Je suis en pleine période "Andersonienne"... Je me délecte actuellement du cycle de  "La Patrouille du temps" de Poul Anderson.
Ca comble à la fois mon  goût pour les histoires de voyages dans le temps, mais aussi pour les romans historiques (car à première vue c'est plutôt bien documenté) et les uchronies (notamment celle ou l'Empire Romain n'a jamais pu se développer ayant perdu contre Carthage !).

Sur les conseils de Cuchu, je viens de lire moi aussi le premier recueil de nouvelles de "La Patrouille du temps" (bon certes en anglais pour ma part)

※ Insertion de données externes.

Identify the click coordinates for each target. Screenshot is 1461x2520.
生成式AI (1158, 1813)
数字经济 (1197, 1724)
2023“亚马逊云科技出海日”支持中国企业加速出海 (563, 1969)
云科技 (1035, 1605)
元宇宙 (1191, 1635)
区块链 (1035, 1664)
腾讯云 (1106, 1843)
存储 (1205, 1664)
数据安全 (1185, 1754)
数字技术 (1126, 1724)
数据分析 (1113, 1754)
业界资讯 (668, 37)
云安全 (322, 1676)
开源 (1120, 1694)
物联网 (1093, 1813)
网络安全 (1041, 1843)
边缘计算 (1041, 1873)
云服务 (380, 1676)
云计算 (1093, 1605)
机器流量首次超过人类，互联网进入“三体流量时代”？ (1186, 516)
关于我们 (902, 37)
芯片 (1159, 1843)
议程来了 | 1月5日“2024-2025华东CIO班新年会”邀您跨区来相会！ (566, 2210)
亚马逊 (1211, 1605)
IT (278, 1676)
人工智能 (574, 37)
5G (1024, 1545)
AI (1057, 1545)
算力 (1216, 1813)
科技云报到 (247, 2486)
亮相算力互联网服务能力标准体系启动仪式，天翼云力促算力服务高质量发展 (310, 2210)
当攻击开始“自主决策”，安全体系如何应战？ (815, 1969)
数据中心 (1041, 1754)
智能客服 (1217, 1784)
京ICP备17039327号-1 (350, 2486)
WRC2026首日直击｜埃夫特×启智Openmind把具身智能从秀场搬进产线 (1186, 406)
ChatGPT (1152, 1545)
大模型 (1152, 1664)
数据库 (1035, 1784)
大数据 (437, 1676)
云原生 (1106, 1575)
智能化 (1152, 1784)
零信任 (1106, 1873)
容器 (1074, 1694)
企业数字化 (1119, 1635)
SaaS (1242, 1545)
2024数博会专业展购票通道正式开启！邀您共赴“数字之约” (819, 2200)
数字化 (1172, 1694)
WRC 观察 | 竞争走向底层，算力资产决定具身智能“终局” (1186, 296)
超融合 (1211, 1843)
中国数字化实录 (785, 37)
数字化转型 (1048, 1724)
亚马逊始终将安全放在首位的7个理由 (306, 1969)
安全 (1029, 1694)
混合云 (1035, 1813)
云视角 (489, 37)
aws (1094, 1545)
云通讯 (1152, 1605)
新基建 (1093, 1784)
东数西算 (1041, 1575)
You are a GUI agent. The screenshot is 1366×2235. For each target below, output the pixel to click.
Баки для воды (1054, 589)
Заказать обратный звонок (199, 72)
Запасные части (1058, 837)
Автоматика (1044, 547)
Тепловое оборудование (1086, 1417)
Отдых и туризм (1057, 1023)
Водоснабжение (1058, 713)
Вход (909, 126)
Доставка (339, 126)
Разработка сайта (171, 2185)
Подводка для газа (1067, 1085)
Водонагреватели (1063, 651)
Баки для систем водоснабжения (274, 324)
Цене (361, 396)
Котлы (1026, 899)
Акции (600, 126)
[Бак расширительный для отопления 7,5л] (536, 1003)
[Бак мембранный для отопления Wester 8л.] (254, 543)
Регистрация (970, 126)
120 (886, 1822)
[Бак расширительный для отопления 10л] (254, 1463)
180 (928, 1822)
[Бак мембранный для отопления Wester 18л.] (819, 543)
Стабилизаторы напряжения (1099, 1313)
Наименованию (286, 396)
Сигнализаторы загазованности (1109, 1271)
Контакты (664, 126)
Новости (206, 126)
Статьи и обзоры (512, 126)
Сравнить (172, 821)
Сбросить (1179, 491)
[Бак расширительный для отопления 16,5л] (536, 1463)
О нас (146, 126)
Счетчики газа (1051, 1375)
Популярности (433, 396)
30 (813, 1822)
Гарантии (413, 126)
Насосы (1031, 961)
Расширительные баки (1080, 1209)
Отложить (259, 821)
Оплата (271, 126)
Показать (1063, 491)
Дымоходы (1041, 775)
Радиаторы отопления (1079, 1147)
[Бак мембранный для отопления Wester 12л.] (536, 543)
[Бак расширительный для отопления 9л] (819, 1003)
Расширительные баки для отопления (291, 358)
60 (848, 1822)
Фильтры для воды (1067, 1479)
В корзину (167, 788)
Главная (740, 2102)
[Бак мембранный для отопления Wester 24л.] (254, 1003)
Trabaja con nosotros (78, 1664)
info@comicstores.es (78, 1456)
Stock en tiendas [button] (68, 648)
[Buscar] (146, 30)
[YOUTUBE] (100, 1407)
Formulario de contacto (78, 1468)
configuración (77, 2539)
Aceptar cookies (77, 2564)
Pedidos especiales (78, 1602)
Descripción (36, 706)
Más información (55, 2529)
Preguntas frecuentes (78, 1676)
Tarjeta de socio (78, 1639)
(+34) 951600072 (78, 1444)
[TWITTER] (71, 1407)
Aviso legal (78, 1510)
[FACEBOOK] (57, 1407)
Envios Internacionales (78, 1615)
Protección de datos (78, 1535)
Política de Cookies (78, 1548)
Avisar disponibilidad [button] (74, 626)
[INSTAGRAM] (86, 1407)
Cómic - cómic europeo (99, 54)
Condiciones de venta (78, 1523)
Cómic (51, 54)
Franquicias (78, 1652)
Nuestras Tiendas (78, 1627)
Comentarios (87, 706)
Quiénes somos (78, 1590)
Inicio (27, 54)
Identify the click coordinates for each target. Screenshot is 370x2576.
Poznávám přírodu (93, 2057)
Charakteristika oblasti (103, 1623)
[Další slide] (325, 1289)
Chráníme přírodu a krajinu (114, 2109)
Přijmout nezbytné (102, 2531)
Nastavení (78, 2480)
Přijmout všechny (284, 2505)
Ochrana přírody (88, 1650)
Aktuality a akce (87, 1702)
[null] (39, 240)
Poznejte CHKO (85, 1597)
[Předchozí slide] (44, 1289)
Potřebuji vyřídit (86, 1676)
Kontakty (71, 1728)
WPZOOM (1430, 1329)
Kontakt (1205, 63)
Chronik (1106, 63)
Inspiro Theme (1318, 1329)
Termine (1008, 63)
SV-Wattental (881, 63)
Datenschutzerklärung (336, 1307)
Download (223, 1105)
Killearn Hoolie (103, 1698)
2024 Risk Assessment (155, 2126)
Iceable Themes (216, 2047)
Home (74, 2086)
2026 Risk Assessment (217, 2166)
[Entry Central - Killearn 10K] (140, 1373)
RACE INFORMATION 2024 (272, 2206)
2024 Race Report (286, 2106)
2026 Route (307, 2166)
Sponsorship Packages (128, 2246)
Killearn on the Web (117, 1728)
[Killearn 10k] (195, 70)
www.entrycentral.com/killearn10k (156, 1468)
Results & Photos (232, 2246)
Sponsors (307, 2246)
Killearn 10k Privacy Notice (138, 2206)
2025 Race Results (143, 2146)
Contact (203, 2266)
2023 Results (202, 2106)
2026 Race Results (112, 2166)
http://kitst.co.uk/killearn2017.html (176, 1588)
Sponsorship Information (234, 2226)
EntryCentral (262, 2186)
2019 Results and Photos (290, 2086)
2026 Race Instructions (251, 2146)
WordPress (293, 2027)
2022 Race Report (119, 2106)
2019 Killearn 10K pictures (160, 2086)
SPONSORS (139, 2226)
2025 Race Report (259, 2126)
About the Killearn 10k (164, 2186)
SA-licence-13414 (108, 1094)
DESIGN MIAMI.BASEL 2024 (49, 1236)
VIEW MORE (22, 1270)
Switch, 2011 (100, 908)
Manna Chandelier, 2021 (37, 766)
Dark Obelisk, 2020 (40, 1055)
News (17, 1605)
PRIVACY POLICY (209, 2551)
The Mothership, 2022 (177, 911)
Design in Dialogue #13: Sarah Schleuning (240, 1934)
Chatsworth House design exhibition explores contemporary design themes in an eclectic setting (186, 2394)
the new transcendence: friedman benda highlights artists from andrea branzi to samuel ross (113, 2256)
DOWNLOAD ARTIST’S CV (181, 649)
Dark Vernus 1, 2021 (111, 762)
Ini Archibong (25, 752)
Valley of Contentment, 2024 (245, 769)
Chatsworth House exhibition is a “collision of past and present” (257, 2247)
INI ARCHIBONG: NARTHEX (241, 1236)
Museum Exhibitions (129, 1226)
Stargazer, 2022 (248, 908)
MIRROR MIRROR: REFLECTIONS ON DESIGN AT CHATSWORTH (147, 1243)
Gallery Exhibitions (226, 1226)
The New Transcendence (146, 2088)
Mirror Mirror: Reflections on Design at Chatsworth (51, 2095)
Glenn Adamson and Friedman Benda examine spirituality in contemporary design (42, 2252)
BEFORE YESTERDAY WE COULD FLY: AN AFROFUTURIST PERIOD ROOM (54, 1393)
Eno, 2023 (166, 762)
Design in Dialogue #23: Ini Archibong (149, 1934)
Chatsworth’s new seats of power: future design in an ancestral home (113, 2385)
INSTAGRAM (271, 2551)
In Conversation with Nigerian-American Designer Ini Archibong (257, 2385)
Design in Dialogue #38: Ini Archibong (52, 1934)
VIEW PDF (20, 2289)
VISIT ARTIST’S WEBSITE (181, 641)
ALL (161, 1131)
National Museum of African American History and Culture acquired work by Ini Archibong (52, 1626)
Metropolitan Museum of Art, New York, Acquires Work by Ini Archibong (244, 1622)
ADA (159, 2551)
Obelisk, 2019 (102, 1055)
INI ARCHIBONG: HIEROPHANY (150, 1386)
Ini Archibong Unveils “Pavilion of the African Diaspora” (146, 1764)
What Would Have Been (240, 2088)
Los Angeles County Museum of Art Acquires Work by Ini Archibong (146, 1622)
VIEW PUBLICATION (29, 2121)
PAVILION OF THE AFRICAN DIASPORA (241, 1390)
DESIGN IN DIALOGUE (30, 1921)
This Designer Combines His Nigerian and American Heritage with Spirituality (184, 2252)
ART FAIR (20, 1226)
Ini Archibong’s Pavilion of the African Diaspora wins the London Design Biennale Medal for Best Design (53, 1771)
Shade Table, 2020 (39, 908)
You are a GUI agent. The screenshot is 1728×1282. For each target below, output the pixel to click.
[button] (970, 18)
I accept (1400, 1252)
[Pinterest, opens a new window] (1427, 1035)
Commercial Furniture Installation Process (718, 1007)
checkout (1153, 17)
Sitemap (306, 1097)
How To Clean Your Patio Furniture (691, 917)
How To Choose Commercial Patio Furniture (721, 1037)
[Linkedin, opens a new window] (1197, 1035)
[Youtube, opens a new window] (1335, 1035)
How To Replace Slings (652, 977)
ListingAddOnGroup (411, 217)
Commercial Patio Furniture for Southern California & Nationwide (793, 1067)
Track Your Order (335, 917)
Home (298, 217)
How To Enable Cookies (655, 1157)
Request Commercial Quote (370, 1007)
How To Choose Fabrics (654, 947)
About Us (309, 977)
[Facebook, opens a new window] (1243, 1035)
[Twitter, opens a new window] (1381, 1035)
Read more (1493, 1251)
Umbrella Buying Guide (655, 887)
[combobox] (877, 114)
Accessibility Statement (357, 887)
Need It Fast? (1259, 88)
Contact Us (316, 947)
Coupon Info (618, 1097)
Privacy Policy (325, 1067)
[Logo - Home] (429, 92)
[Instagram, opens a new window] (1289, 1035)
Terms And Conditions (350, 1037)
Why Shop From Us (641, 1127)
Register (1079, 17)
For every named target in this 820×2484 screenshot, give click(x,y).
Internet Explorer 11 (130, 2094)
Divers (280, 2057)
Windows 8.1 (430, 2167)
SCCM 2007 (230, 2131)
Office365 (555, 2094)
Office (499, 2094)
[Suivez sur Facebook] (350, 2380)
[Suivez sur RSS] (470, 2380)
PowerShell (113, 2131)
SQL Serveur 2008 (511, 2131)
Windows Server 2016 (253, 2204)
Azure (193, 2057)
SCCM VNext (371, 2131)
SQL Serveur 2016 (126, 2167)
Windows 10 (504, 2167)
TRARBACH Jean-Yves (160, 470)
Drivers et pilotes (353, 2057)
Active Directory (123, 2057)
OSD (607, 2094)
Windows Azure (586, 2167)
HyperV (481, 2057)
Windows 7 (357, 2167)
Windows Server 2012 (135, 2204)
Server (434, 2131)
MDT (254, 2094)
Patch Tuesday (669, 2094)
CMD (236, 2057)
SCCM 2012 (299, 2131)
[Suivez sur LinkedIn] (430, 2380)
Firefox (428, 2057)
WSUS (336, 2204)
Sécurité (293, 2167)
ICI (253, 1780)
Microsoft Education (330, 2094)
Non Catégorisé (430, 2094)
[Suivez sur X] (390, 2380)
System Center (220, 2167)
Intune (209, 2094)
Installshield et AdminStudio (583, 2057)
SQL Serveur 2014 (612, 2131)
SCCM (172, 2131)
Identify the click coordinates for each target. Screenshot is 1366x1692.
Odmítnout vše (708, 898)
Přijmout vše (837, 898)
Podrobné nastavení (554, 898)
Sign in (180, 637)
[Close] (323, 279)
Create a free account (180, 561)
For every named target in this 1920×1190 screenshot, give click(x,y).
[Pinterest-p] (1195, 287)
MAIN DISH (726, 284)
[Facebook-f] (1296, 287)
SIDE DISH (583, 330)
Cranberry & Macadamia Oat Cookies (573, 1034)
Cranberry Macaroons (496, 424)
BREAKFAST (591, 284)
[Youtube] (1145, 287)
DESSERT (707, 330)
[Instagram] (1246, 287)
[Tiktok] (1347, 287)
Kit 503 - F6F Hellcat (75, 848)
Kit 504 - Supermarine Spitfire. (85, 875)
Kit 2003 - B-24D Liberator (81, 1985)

J'avais une certaine appréhension, puisque les nouvelles ont été écrites entre 1954 et 1959 ... Mais ca n'a pas pris de coup de vieux. L'auteur évitant savammment de parler trop du futur proche, tout en délirant des XXIVemes siècles et leur technologie.
Le style est pas littéraire, peu de longues description : ca va à l'essentiel. Mais à coté de ca, ca bouge bien et les scénarios sont très bien ficelés.
Je me range derrière Cuchu (du coup on me voit plus  ) et conseille moi aussi "guardians of time". Pour ma part je vais surement commander le tome suivant.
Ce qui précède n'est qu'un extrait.